A tree I did not recognize grows beside our parking area up by the road.
A small tree with spreading branches, mid-spring flowers, and berries that get eaten as soon as they are ripe.
I had tried to identify it a couple times, but the pictures in my tree book shows leaves and bark not flowers.
Now that I know what it is, the written description in the book is a total giveaway, but I never would have looked at the dogwood section. Dogwood is a shrub, not a three-meter-tall tree I assumed.
This year, I decided that as soon as the tree flowered, I would post a picture on Facebook so that that world, sometimes called the “hive mind” would answer my question. Sure enough, I got immediate answers: a pagoda dogwood.
I was immediately alert. Just three days earlier, a woman who is working on encouraging people to grow native plants for pollinators had told me I should get a pagoda dogwood. And here, I already had a mature tree and three younger trees as well. These I identified as they flowered a bit later than the mature tree, which is more in the open.
One of these I almost cut down last year because from the house, it appeared to be dead. When my saw and I went to it, I realized that the crown of the tree had leaves. Just the lower branches where neighbours blocked the light were bare. The tree remains.

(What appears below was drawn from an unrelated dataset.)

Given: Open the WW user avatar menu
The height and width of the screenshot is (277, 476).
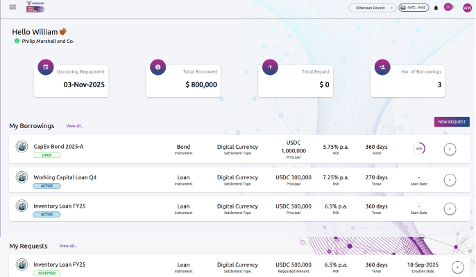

Now that I knew what kind of tree it was, I kept an eye on the flowers. Sure enough, a day or two later, the tree was abuzz. Hundreds of small wild bees crawled across the flowers. This was a transformative moment for me.
I have always known bumble bees. I’ve disturbed a nest when standing on a ladder and been stung in the face. I’ve gardened beside them as they go about their business. I have seen small flying insects on flowers and wondered what they were.
Finally, now that I am 64, I learned that these are wild bees not flies. And I have seen these bees up close on my pagoda dogwoods.
The conversation about native plants had been swirling around me for months. I had started to pay attention, but that day, when I saw how a native tree brought so many wild bees, I suddenly understood. I started looking at the wildflowers in my garden differently.
I had been inclined to leave some of the weeds rather than removing all the wildflowers. Now, I had to find the right places to research which were naturalized and which were native. So many came from Europe and adjusted to our climate just fine.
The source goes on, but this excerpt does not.